La préservation des terres agricoles de la pleine Montjean, voilà qui était l’un des dossiers chauds bouillants des municipales de 2020 à Rungis. Quatre ans plus tard, maraîchage, horticulture et arboriculture se sont étendus et le grignotage urbain a été stoppé. Mais le modèle économique reste fragile. Reportage.
D’ici à quelques mois, les fleurs de la plaine Montjean seront à l’honneur, qui composeront les bouquets destinés aux champions des Jeux olympiques. De quoi symboliser le renouveau agricole du site, promis, il y a encore quelques années, à une importante programmation de logements. Un objectif de l’État, à l’aube des années 2010, qui demandait la ville d’un peu plus de 5 000 habitants de programmer 2 000 nouveaux logements en dix ans. “Si je réalise 2000 logements en dix ans comme cela m’est demandé, cela va occuper toute la pleine de Montjean. Je propose un éco-quartier de 6 hectares et un maximum de 700 logements pour préserver l’urbanisme de la ville“, plaidait alors l’ancien maire, Raymond Charresson (SE), décédé l’an dernier. (Voir notre article de 2013 lors de la signature de l’accord-cadre du contrat de développement territorial du Grand-Orly)
Pour rappel géographique, la Plaine Montjean s’étend sur 230 hectares et trois villes : Fresnes, Rungis et Wissous, dont 40 hectares à Rungis. Elle est cernée par ces communes ainsi que l’aéroport d’Orly et l’A86.
C’est dans ce contexte que l’ancien édile avait programmé 700 logements en grignotant une bordure de la plaine.
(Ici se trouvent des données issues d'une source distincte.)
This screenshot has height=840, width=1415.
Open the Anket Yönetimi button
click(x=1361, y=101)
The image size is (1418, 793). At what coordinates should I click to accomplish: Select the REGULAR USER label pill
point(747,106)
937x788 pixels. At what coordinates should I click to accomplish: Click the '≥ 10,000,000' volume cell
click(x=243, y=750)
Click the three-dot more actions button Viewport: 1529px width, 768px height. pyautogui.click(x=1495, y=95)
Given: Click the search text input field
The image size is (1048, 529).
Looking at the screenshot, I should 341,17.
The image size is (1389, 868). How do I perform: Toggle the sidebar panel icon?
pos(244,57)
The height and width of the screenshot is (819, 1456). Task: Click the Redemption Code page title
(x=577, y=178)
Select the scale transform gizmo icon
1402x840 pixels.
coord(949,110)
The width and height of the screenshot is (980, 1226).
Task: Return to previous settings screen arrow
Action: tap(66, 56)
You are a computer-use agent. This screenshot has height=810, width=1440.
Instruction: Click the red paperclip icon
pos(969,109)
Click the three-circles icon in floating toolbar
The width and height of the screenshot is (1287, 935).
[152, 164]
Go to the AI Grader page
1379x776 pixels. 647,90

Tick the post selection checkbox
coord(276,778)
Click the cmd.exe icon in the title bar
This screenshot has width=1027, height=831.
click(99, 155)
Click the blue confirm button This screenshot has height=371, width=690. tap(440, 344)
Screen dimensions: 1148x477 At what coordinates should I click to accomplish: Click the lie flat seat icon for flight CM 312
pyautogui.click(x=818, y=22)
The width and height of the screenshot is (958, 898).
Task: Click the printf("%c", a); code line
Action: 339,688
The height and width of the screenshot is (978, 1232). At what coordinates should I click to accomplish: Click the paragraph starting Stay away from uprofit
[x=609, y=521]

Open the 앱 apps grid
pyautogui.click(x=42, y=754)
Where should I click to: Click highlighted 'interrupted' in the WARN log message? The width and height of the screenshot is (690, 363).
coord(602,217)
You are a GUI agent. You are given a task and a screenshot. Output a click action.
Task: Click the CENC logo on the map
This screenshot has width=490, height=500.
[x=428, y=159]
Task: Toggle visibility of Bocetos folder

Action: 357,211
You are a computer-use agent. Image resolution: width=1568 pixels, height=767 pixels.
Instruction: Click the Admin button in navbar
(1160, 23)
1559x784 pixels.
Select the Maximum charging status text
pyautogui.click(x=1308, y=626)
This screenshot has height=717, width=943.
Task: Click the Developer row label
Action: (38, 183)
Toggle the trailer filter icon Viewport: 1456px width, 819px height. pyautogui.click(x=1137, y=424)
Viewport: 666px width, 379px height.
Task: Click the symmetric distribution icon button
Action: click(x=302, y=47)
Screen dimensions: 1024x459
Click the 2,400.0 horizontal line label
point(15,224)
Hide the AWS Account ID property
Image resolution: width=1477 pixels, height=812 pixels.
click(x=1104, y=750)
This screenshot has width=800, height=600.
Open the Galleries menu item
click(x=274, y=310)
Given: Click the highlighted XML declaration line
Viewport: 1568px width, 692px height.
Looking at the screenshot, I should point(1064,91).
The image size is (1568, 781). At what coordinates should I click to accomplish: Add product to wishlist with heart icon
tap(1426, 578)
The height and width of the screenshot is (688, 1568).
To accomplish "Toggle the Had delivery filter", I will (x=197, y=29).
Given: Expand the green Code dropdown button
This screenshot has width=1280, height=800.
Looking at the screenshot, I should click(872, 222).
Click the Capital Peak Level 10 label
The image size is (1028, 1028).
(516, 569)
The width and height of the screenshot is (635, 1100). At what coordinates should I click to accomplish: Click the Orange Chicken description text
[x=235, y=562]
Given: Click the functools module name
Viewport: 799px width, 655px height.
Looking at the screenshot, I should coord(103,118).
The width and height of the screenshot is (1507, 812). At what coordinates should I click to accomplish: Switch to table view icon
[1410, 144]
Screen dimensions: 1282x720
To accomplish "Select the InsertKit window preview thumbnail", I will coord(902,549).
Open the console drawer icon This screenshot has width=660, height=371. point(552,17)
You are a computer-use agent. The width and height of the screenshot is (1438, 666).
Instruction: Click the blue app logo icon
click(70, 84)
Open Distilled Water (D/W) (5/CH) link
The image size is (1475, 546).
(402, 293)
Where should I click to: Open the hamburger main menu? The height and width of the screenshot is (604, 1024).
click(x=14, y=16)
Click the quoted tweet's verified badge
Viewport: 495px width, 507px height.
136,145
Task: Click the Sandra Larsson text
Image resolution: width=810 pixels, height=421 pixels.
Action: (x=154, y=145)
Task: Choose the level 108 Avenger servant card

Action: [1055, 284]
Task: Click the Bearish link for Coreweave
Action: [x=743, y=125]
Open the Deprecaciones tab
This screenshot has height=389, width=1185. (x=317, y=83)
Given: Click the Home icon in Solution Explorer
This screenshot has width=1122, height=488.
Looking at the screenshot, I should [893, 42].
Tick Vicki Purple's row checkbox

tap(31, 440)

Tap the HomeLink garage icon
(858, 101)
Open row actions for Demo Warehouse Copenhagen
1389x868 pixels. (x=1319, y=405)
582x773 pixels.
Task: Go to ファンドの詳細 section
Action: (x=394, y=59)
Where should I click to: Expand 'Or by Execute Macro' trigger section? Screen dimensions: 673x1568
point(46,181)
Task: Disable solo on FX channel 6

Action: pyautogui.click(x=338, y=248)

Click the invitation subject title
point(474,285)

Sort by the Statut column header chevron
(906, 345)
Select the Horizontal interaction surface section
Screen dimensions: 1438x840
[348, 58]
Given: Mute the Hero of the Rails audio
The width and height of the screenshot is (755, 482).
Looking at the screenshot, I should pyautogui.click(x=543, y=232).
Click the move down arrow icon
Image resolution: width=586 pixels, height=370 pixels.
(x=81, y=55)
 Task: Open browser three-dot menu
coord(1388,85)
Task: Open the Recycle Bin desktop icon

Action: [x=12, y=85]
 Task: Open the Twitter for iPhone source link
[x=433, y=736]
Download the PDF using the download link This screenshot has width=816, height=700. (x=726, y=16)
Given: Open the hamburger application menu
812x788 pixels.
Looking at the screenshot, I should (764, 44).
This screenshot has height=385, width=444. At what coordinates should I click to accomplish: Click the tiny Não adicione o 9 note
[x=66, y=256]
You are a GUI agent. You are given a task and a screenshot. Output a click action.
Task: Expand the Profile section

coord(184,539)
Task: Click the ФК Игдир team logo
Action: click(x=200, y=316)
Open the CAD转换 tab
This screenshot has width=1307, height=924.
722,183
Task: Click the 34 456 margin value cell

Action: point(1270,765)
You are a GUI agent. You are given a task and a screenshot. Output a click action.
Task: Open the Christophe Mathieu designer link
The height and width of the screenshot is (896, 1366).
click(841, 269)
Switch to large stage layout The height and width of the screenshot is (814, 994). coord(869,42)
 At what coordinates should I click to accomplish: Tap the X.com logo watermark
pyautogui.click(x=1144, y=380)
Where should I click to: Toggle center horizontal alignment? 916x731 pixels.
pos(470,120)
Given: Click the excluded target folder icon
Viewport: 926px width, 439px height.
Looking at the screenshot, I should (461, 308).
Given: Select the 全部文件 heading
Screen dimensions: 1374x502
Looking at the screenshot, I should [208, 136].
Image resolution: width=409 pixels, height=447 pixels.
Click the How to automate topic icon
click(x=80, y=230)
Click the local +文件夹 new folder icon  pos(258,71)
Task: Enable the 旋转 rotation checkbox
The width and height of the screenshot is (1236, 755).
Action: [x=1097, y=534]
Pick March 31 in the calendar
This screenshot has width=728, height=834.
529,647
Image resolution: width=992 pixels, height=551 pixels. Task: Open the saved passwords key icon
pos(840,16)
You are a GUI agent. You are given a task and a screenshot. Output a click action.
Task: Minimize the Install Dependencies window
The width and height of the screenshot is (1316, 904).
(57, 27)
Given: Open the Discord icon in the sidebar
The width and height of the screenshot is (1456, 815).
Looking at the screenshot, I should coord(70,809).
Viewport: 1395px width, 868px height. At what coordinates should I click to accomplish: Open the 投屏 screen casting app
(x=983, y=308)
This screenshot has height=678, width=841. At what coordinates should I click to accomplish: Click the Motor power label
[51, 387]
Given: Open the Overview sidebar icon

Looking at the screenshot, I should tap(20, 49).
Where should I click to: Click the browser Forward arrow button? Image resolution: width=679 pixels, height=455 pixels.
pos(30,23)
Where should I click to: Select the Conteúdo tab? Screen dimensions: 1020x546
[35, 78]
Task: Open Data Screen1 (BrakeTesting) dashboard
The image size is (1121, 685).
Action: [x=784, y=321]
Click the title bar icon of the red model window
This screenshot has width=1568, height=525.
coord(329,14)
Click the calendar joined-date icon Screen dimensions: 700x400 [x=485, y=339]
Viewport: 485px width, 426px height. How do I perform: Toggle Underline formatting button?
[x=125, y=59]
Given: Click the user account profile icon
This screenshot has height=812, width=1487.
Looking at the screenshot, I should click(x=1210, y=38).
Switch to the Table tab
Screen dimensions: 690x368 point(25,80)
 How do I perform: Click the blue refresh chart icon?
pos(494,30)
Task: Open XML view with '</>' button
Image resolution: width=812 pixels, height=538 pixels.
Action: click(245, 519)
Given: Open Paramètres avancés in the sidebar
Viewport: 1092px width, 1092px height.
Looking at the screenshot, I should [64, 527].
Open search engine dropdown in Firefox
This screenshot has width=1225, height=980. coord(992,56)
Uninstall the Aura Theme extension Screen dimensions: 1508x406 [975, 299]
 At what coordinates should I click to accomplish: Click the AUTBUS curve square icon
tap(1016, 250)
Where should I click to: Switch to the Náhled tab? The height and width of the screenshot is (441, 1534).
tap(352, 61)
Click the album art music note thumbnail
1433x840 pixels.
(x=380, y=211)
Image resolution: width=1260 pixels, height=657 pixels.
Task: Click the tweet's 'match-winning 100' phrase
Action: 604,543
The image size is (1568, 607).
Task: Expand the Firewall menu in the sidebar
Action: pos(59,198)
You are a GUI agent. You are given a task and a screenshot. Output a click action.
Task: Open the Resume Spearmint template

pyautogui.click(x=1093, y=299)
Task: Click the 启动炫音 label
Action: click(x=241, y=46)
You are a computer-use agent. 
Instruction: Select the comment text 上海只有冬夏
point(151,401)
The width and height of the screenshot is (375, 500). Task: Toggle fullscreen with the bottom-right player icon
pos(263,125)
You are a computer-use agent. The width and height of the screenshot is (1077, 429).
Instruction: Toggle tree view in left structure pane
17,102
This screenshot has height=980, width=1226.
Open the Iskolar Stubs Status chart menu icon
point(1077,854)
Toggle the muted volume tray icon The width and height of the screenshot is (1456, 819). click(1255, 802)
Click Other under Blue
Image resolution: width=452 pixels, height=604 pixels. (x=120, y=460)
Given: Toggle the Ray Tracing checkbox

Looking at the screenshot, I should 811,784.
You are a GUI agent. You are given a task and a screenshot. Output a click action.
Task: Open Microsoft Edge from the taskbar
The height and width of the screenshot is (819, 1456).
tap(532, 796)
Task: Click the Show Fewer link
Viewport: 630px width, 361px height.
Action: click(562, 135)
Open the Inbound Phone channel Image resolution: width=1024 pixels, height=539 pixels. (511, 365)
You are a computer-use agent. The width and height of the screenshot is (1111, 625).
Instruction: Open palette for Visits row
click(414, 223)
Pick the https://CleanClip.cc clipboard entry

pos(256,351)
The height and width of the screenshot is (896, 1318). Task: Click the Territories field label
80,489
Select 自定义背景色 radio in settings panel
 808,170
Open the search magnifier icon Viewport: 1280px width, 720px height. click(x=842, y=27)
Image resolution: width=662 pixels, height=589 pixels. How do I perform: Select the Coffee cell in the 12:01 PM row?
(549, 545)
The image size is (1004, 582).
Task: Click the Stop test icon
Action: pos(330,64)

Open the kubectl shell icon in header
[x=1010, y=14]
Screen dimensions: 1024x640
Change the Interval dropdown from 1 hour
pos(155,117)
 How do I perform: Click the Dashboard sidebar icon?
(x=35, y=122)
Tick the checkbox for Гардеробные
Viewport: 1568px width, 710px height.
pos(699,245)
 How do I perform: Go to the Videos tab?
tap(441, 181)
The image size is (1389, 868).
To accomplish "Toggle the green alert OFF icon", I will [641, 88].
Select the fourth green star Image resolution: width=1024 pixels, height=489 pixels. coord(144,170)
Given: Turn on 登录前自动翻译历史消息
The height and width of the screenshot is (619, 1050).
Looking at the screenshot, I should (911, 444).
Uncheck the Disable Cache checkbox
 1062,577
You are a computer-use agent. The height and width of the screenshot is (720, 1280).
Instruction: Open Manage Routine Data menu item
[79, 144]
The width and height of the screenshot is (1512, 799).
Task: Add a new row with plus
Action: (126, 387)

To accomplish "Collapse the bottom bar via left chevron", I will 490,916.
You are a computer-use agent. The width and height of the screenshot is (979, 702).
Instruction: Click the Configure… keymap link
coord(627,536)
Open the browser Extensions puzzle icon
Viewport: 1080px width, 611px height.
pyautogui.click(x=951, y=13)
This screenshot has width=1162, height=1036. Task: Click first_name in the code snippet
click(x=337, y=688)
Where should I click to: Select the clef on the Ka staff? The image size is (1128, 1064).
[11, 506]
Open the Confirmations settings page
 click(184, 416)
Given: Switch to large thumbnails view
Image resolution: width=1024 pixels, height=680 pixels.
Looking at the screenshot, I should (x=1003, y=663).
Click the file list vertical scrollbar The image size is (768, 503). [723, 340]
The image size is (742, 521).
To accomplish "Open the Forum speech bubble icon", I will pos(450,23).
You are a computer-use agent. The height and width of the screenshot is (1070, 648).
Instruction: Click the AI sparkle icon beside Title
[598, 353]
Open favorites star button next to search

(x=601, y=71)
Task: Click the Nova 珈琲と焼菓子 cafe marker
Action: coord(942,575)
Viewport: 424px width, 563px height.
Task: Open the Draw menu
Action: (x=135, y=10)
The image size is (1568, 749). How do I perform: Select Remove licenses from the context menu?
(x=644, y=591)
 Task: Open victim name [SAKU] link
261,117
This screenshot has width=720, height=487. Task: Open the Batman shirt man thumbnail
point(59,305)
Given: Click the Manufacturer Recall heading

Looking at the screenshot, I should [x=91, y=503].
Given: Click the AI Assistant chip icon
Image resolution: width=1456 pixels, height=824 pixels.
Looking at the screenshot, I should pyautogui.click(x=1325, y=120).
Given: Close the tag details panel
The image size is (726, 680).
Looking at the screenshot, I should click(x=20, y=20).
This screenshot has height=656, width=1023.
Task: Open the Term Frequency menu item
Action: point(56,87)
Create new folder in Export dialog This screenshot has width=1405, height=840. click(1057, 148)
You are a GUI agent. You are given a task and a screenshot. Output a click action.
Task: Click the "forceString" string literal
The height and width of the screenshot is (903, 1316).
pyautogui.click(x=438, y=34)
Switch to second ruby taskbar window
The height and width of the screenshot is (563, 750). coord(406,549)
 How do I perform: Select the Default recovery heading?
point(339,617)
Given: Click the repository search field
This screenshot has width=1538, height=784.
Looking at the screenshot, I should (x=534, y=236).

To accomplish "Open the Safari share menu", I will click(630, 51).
Encore trop pour deux des trois candidats aux municipales de 2020, dont l’actuel maire Bruno Marcillaud (SE). Alors qu’une première tranche de 250 logements était déjà programmée dans le secteur Montjean est, l’élu a fait stopper le programme de 450 logements supplémentaires dans les secteurs ouest et sud (Malouines). “Concernant les logements, nous préférons faire de la ville, pour sanctuariser les espaces naturels”, défend le maire.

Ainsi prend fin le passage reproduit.